Grinding poverty is all too visible among the adobe homes in rural areas and many parts of the small towns. In Mastung district (population: 200,000), the literacy rate for males hovers around 30 per cent and is under 20 per cent for women.
No will to change
In Quetta, too, the more subtle forms of Baloch marginalisation are evident. Baloch bureaucrats and police officials frequently complained of under-representation in the services. Zafarullah Baloch, the serving home secretary and, according to him, one of only two Baloch to have held the office since 1972, said: “There is discrimination in the services. Today, there is no federal secretary who is a Baloch.”
But as Fazl-e-Hyder explained, the problem is more complex: “The percentage of Baloch in federal services is nominal due to the province’s small quota (3.5 per cent), while it is larger than Pashtuns and other ethnic groups in the provincial services due to district-wise quota in provincial jobs.”

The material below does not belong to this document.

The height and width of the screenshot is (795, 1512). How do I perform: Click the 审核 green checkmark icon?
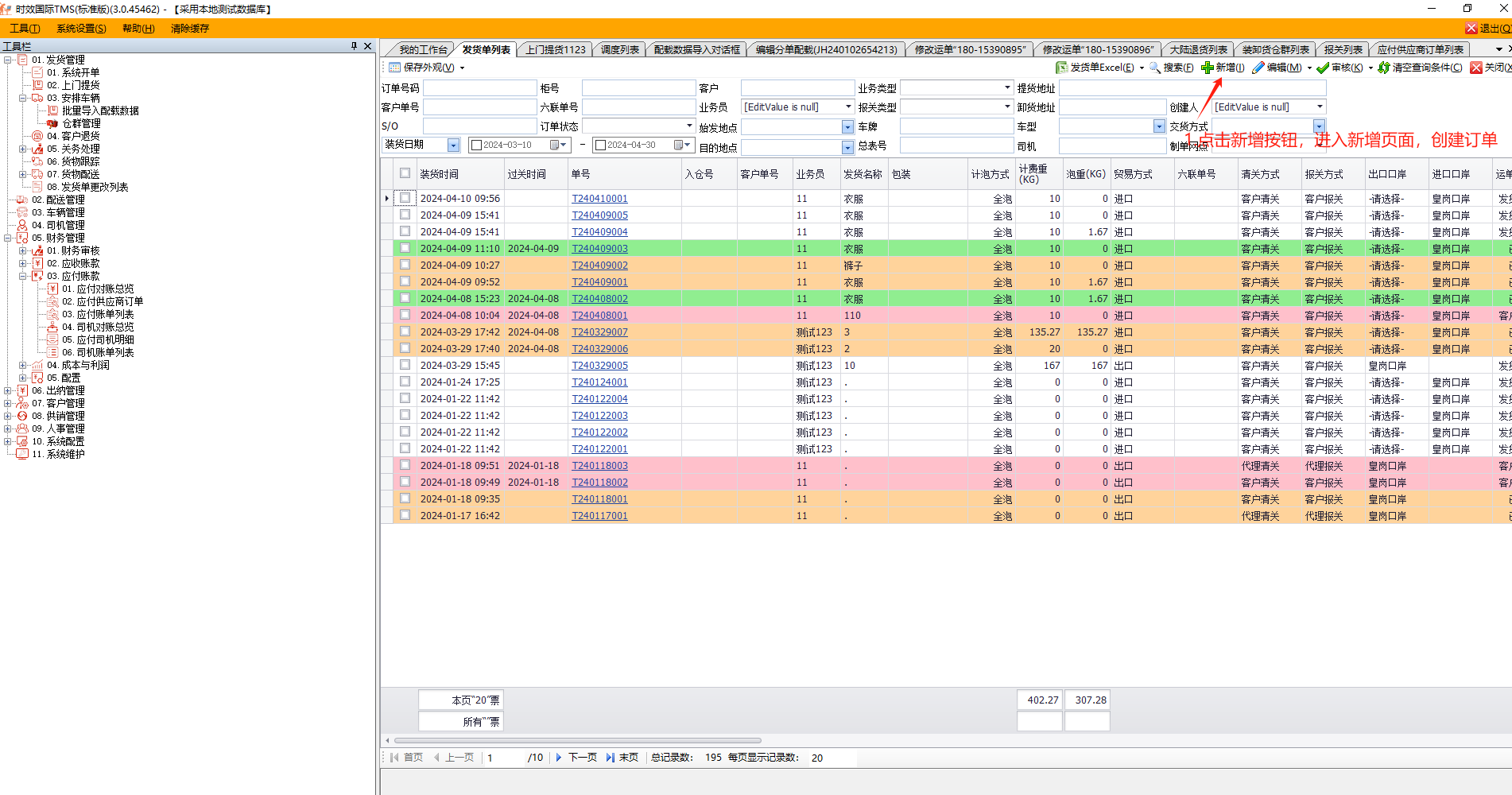pyautogui.click(x=1323, y=68)
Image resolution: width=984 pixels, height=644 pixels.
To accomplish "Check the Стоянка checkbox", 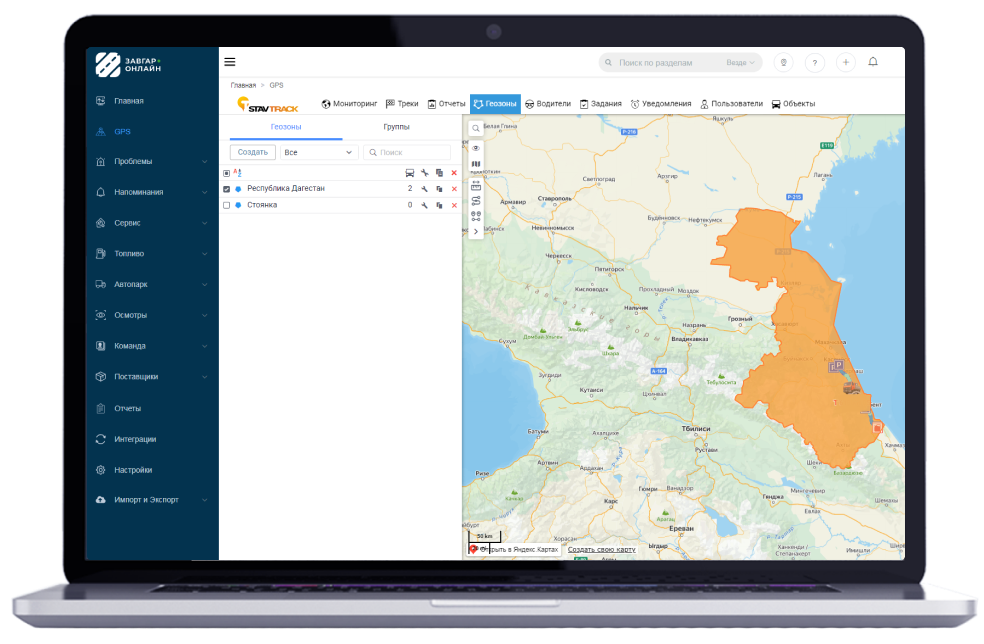I will (x=226, y=204).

According to Hyder the real problem in Balochistan is that it is “short of professionals and experts. It lacks the institutional capacity and human capital to utilise its vast natural resources.”
Acquiring the necessary doctors, engineers, economists and academicians, though, would require a paradigm shift in how Balochistan’s elite regard their province and its people. But, as one analyst pointed out, the will to change is almost non-existent: “The civilian government is happy enough. As long as the insurgency survives, money will pour their way. Why should they care?”